--- Source excerpt ---
Monks Risborough Primary School’s curriculum has been developed to meet the requirements of the National Curriculum while at the same time going beyond that to make the most of the school’s unique location and strengths.  Following the initial development of the Monks Risborough curriculum, we have reviewed our approach with parents to ensure that the curriculum fits with the values of the community as a whole.

Within our school we place great importance on children’s spiritual, personal, social and cultural development combining highly effective learning with personal growth.

Our child centred approach to learning is built to achieve purposeful and enriching key learning outcomes and put the children at the heart of our decision making. These outcomes provide each child with an exciting focus for their learning, developing skills that are necessary for today’s world and instilling a lifelong love of learning.
--- Recorded information ---
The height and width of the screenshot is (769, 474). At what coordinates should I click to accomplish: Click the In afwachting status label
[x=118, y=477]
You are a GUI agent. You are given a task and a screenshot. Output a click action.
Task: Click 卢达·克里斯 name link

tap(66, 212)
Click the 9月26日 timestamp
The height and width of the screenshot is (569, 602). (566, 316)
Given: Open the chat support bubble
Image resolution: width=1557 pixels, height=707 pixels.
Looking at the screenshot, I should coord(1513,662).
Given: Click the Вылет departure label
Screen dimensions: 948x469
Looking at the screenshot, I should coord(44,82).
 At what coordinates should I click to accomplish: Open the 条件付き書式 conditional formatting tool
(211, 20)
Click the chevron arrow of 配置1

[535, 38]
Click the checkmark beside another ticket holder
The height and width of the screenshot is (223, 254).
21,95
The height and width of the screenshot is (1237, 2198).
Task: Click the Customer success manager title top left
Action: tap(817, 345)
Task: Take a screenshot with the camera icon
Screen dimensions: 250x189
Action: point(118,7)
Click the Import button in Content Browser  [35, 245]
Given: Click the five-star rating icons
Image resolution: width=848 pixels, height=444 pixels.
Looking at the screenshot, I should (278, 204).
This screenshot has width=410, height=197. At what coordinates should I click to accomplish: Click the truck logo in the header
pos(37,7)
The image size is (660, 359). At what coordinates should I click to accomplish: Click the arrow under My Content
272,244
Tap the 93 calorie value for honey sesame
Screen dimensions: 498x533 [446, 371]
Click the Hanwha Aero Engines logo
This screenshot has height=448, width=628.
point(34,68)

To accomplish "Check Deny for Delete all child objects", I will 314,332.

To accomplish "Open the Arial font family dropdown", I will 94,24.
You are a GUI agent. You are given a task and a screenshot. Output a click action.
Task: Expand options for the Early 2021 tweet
---
Brief 1. In the school curriculum text, with whom did the school review its approach after first developing the curriculum?
Brief 2. Pick up the school curriculum text where it stops and continue it in the same voice.
None of this data is required for the work that comes next.

Expected answer 1. The school reviewed its approach with parents.

Expected answer 2.
Our Christian values underpin our school life and curriculum. They guide all members of the school’s community in their thoughts, learning and behaviours. Our core Christian Values are:

  • Community
  • Thankfulness
  • Respect
  • Generosity
  • Perseverance
  • Responsibility
  • Love
  • Friendship

 

These Christian values are central to underpinning our approach to developing caring, responsible citizens and ensuring children have the opportunity to learn how they can be empowered through following them.  Importantly, our approach to the teaching of values ensures that children have the opportunity to learn from mistakes made and improve their behaviour.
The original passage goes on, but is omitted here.